The "count:poisson" objective in XGBoost is used for modeling count data, where the target variable represents the number of occurrences of an event and is assumed to follow a Poisson distribution.

This objective is particularly useful for predicting non-negative integer quantities such as web traffic, sales counts, or the number of defects in a manufacturing process.

from sklearn.model_selection import train_test_split
from sklearn.metrics import mean_poisson_deviance
from xgboost import XGBRegressor
from scipy.stats import poisson
import numpy as np

# Generate a synthetic dataset simulating Poisson-distributed count data
np.random.seed(42)
n_samples = 1000
n_features = 5
X = np.random.rand(n_samples, n_features)
true_coefficients = np.random.rand(n_features)
mean_counts = np.exp(X @ true_coefficients)
y = 1 + poisson.rvs(mean_counts)


# Split the data into training and testing sets
X_train, X_test, y_train, y_test = train_test_split(X, y, test_size=0.2, random_state=42)

# Initialize an XGBRegressor with the "count:poisson" objective
model = XGBRegressor(objective="count:poisson", n_estimators=100, learning_rate=0.1)
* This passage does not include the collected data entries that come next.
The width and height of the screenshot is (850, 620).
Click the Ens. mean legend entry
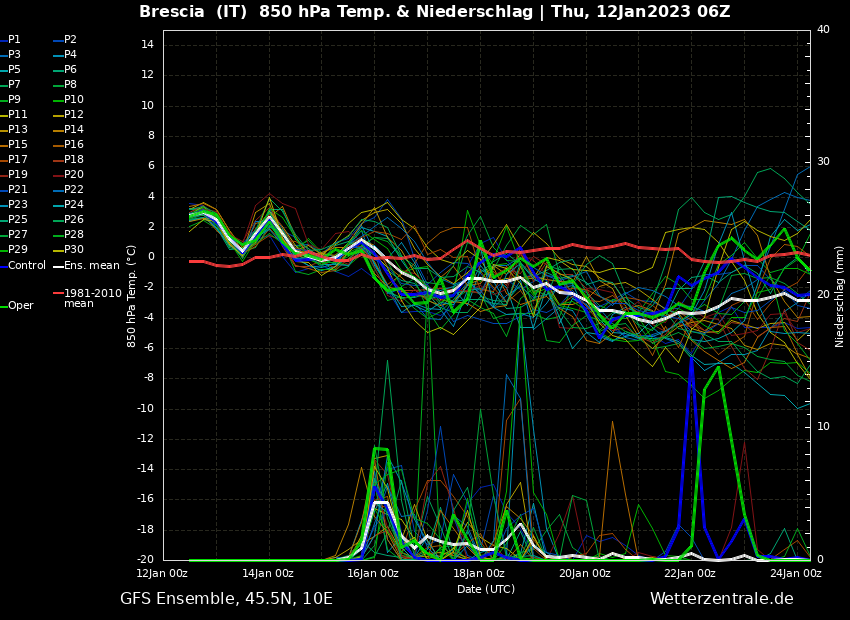point(91,266)
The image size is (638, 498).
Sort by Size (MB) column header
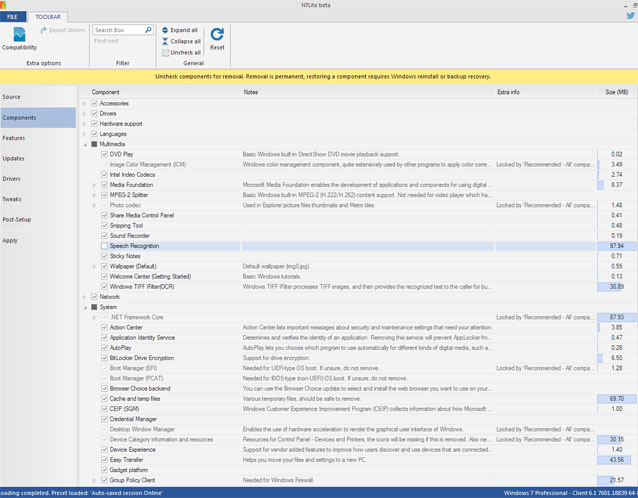[x=616, y=92]
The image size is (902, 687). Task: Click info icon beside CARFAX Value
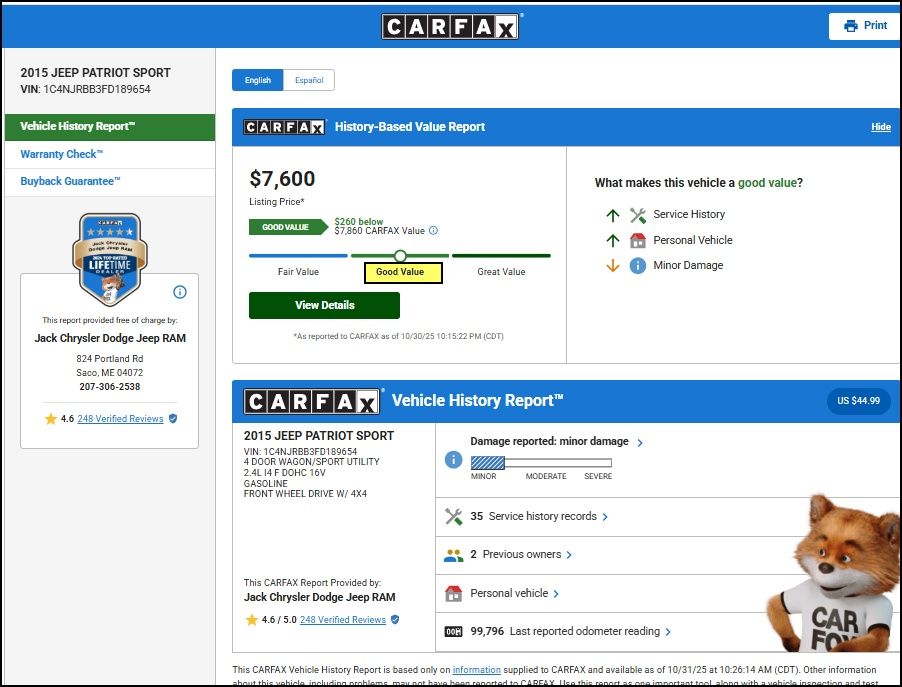coord(433,231)
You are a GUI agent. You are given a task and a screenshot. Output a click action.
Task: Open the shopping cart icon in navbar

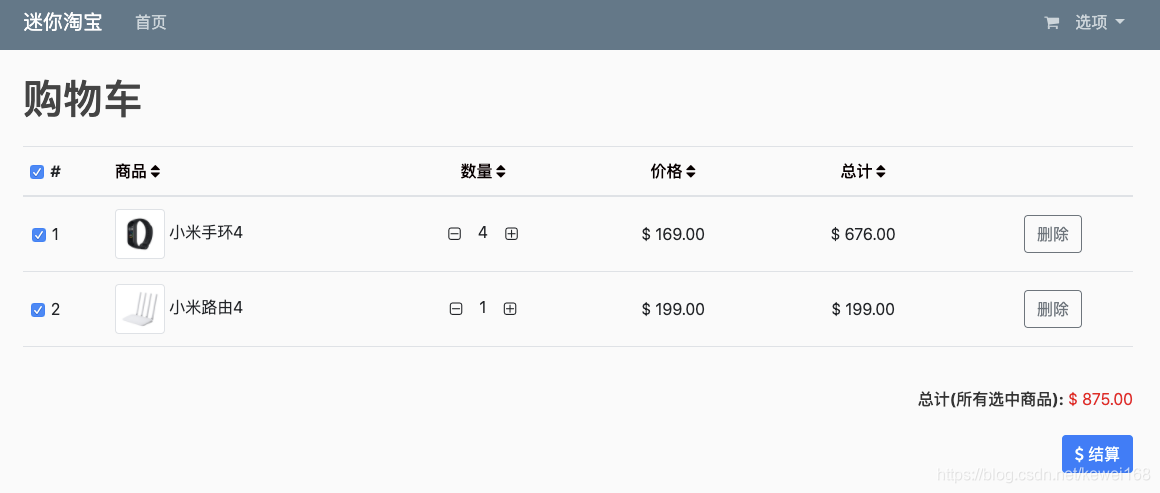pyautogui.click(x=1051, y=23)
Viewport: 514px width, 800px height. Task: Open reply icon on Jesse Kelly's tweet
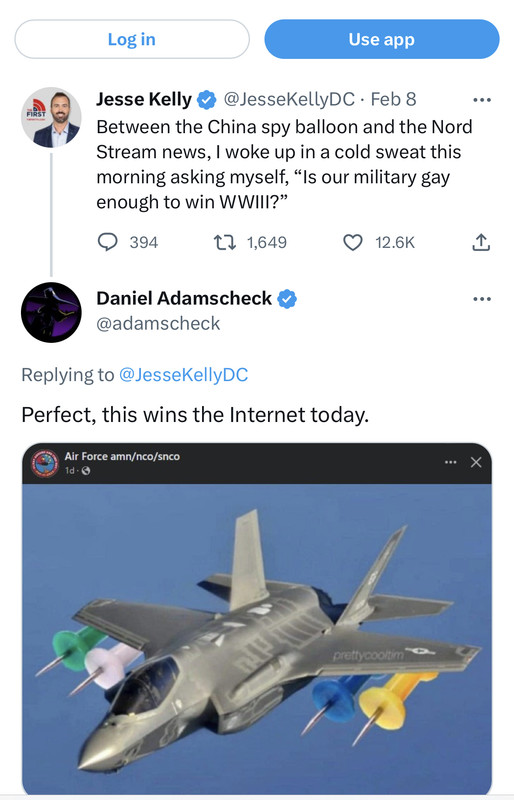point(108,242)
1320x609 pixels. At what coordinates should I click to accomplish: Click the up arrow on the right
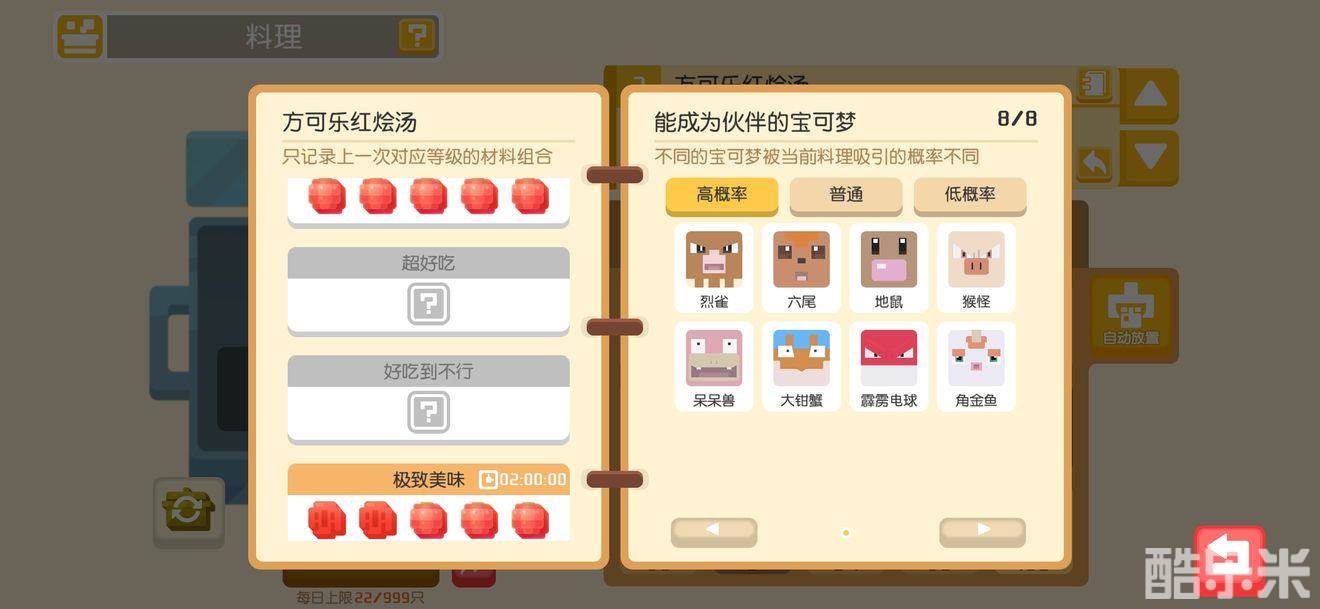tap(1150, 96)
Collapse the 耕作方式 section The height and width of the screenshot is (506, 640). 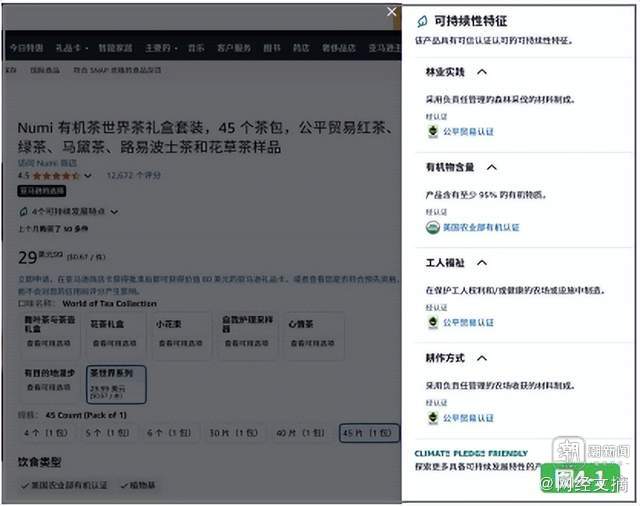tap(482, 358)
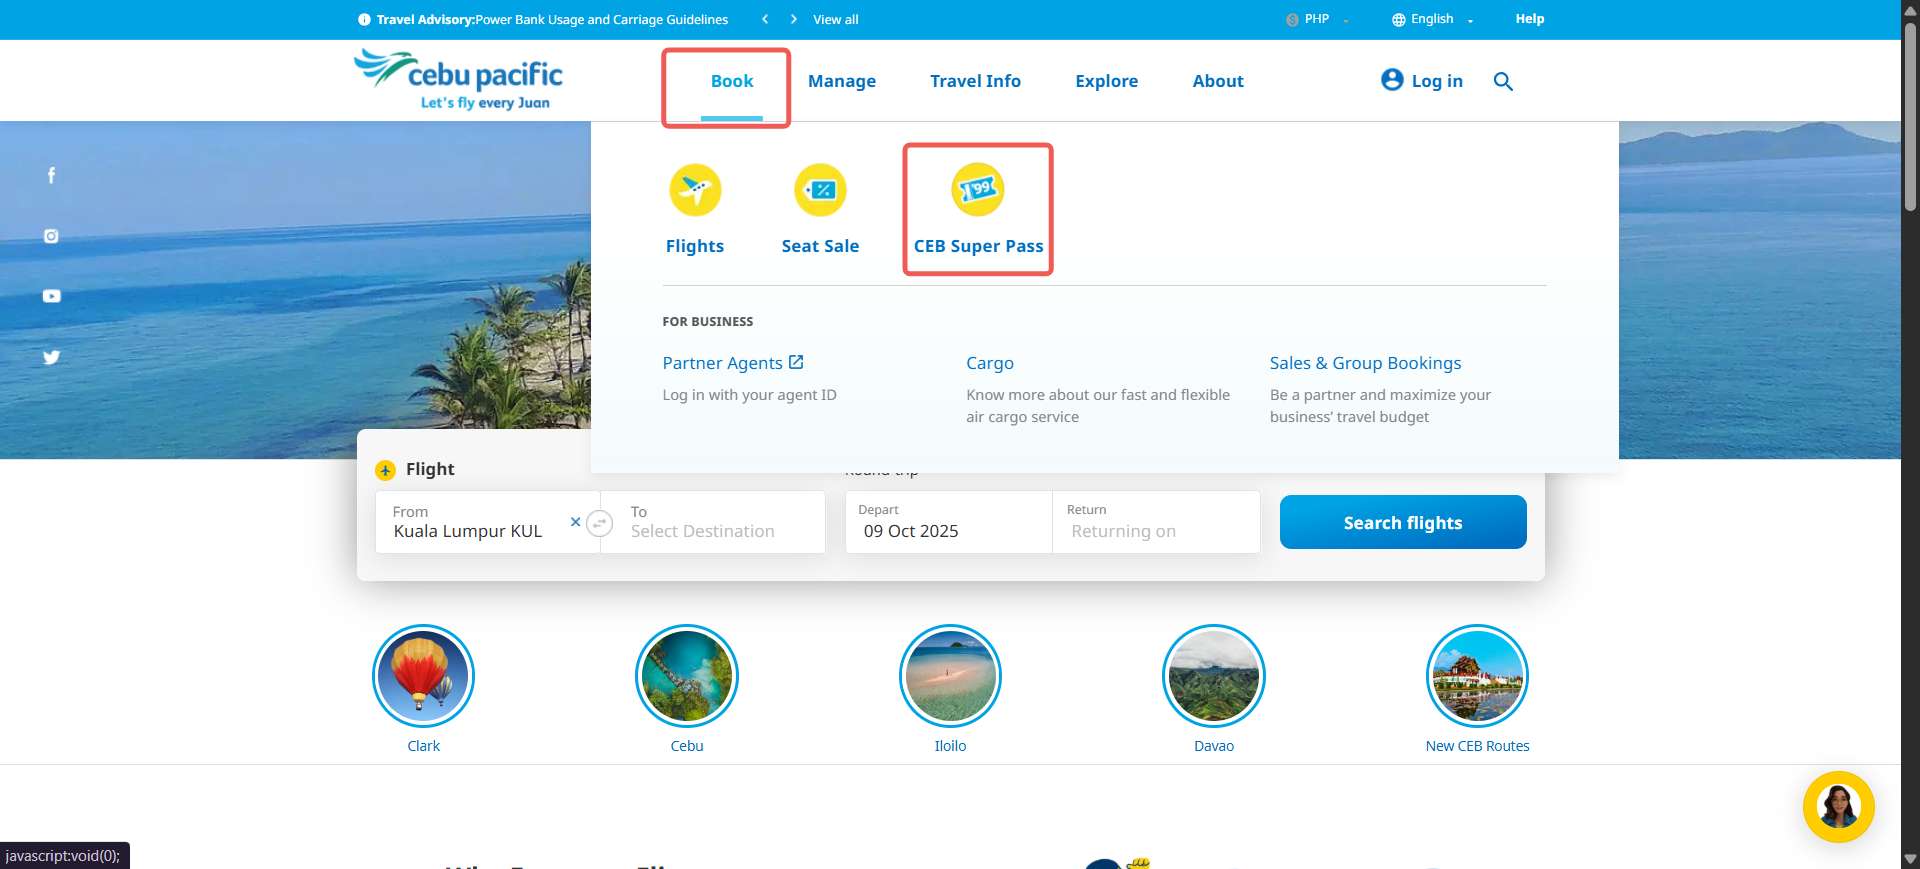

# Fit the model on the training data
model.fit(X_train, y_train)

# Make predictions on the test set
y_pred = model.predict(X_test)

# Calculate the Poisson deviance of the predictions
poisson_deviance = 2 * np.sum(y_test * np.log(y_test / y_pred) - (y_test - y_pred))
print(f"Poisson Deviance: {poisson_deviance:.4f}")

mpd = mean_poisson_deviance(y_test, y_pred)
print(f"Mean Poisson deviance: {mpd:.4f}")

The "count:poisson" objective minimizes the Poisson deviance between the predicted and actual values, which is a more suitable loss function for count data compared to squared error.

The Poisson deviance measures the difference between the observed and predicted counts, taking into account the Poisson distribution’s assumption that the variance is equal to the mean.

When using the "count:poisson" objective, consider the following tips:

  1. Ensure that the target variable represents counts and is non-negative integers.
  2. If the counts are very large, consider scaling them down to improve numerical stability.
  3. Use appropriate evaluation metrics for count data, such as Poisson deviance or mean absolute error, rather than mean squared error.
  4. XGBoost’s "count:poisson" objective can handle some degree of overdispersion in the counts, but if the data is highly overdispersed (variance much larger than the mean), consider using a negative binomial model instead.
  5. Tune hyperparameters like max_depth, learning_rate, and n_estimators to optimize performance for your specific dataset.